Department of Zoology and Physiology, University of Wyoming, Laramie, WY, USA.
Department of Communication Sciences and Disorders, East Carolina University, Greenville, NC, USA.
Cleft Palate Craniofac J. 2024 Jun;61(6):1041-1051. doi: 10.1177/10556656231153453. Epub 2023 Jan 30.
To determine the association between prenatal care and cleft lip with or without cleft palate (CL ± P) and examine differences in newborn complications among infants diagnosed with CL ± P as a function of prenatal care.
Population-based retrospective cohort study.
2018 United States National Vital Statistics System-Natality component (NVSS-N) was used to examine nationwide birth certificate data.
3,414,338 infants from the 2018 National Vital Statistics System, of which 1,699 had CL ± P.
Diagnosis of CL ± P and presence of newborn complications as a function of prenatal care.

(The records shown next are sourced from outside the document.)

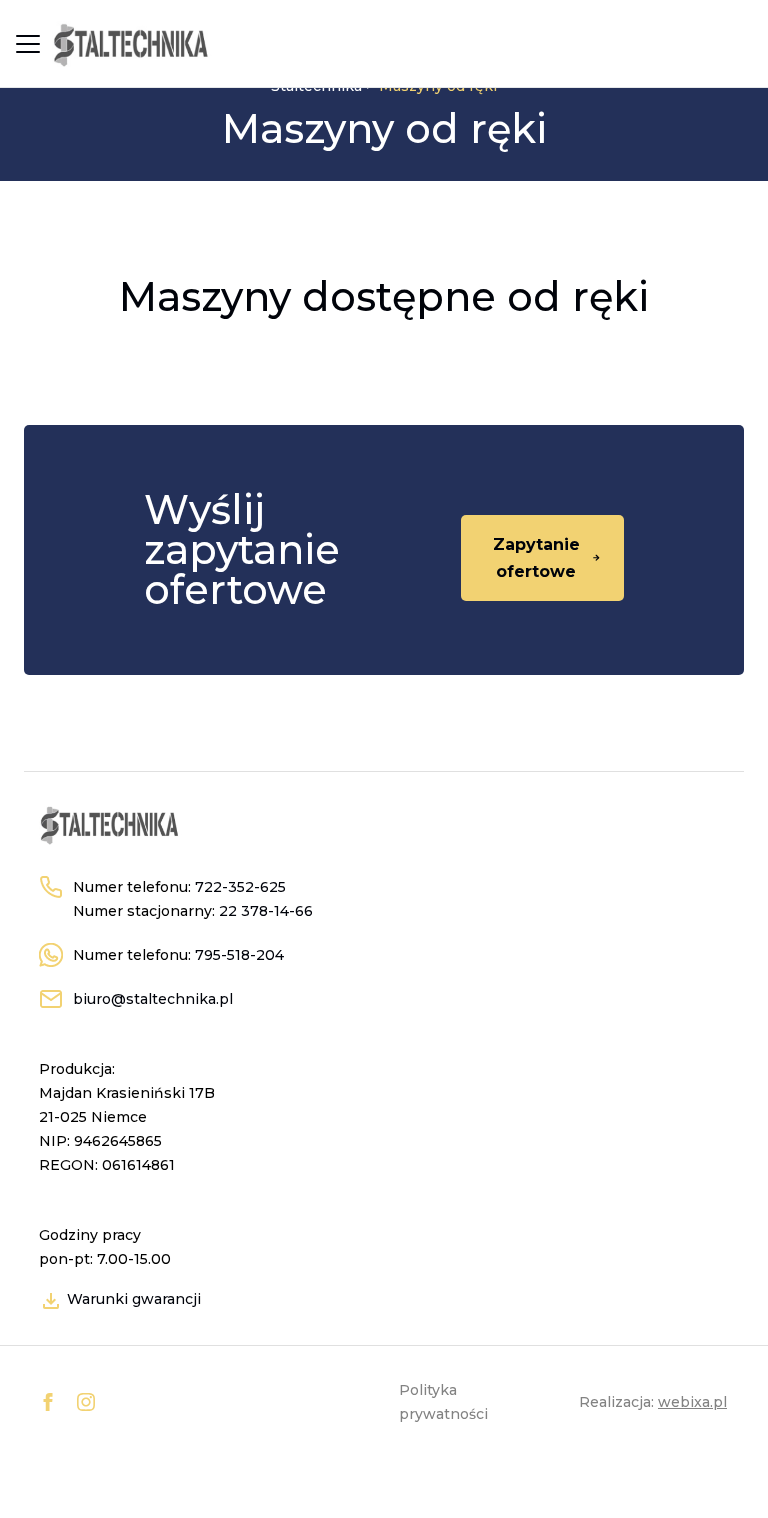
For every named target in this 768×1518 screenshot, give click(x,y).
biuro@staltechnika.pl (153, 999)
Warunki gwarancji (132, 1299)
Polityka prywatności (443, 1402)
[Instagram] (86, 1402)
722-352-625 (240, 887)
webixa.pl (692, 1402)
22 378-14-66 (266, 911)
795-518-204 (239, 955)
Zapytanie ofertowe (536, 558)
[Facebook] (48, 1402)
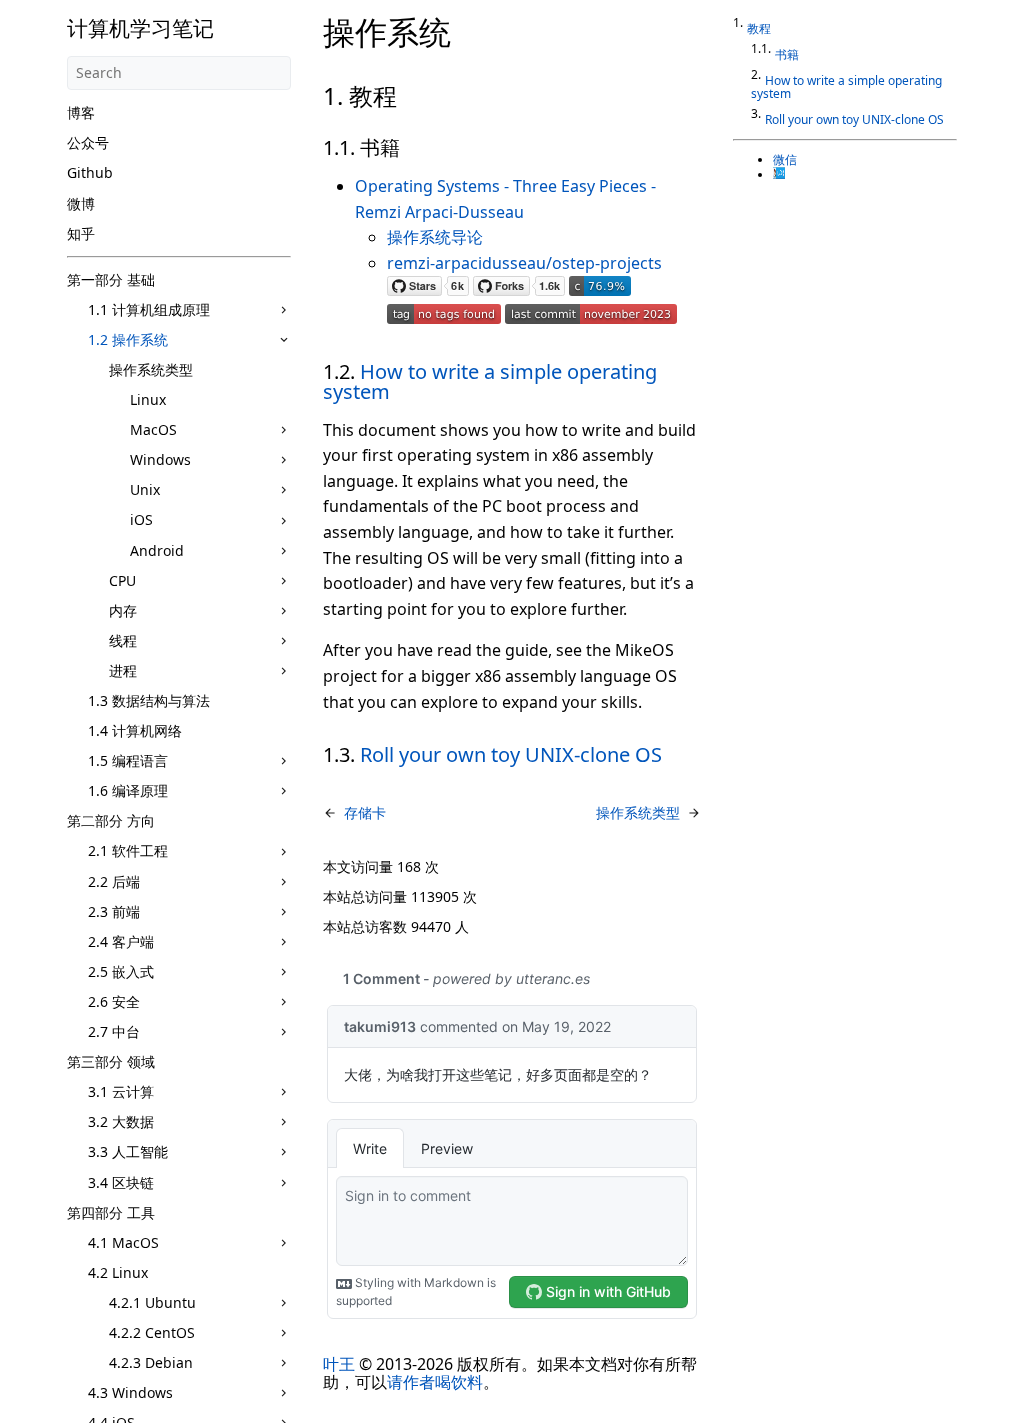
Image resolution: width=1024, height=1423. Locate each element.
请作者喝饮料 (435, 1382)
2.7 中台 (114, 1031)
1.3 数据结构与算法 (149, 700)
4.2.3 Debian (151, 1362)
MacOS (153, 429)
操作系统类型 (151, 369)
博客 (81, 112)
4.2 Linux (118, 1272)
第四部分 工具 (111, 1212)
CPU (122, 580)
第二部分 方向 (111, 820)
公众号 (88, 142)
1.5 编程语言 (128, 760)
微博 (81, 203)
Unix (145, 489)
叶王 (339, 1364)
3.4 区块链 (121, 1182)
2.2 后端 (114, 881)
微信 (785, 160)
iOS (141, 519)
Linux (148, 399)
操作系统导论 (435, 237)
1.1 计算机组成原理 (149, 309)
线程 (123, 640)
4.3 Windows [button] (130, 1392)
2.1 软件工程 (128, 850)
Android (157, 550)
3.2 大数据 (121, 1121)
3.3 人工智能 (128, 1151)
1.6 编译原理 (128, 790)
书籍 (787, 54)
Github (90, 172)
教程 (759, 28)
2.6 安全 (114, 1001)
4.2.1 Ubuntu (152, 1302)
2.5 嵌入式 (121, 971)
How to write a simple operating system (490, 381)
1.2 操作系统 (128, 339)
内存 (123, 610)
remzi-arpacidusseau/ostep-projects (524, 263)
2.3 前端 (114, 911)
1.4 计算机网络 (135, 730)
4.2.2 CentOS (152, 1332)
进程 (123, 670)
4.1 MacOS (123, 1242)
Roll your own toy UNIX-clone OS (511, 754)
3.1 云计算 (121, 1091)
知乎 (81, 233)
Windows (160, 459)
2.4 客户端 (121, 941)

Significant differences were found among various infant- and mother-specific variables when baseline comparisons were made between infants with and without CL ± P. After controlling for baseline differences, results indicated decreased odds of a diagnosis of CL ± P in cases where overall adequate prenatal care was obtained (OR = .841; 95% CI .757, .934), including prenatal care beginning in the 1 trimester (OR = .839; 95% CI .750, .939) and an adequate number of prenatal visits received (OR = .864; 95% CI .764, .976). Of infants with CL ± P, reduced odds of the infant admitted to the neonatal intensive care unit (OR = .777; 95% CI .613, .985) or transferred (OR = .601; 95% CI .407, .888) were apparent when adequate prenatal care was received.
Results suggest adequate prenatal care not only reduces the likelihood of CL ± P in infants but may also decrease the severity of negative outcomes in infants diagnosed with CL ± P. These findings emphasize necessity for adequate prenatal care.
确定产前护理与唇裂伴或不伴腭裂(CL±P)之间的关联,并检查新生儿并发症在诊断为 CL±P 的婴儿中的差异,这些差异与产前护理有关。
基于人群的回顾性队列研究。
2018 年美国国家生命统计系统-出生率部分(NVSS-N)用于检查全国范围内的出生证明数据。
来自 2018 年国家生命统计系统的 3414338 名婴儿,其中 1699 名患有 CL±P。
CL±P 的诊断和新生儿并发症的存在,以及产前护理的功能。
在基线比较中,在患有和不患有 CL±P 的婴儿之间,存在各种婴儿和母亲特定变量之间的显著差异。在控制基线差异后,结果表明,在获得总体足够的产前护理的情况下,CL±P 的诊断几率降低(OR=0.841;95%CI 0.757,0.934),包括在第一孕期开始的产前护理(OR=0.839;95%CI 0.750,0.939)和接受足够数量的产前检查(OR=0.864;95%CI 0.764,0.976)。在患有 CL±P 的婴儿中,当获得足够的产前护理时,婴儿被收治入新生儿重症监护病房(OR=0.777;95%CI 0.613,0.985)或转院(OR=0.601;95%CI 0.407,0.888)的几率降低。
结果表明,足够的产前护理不仅降低了婴儿 CL±P 的可能性,而且可能降低了诊断为 CL±P 的婴儿的不良后果的严重程度。这些发现强调了获得足够产前护理的必要性。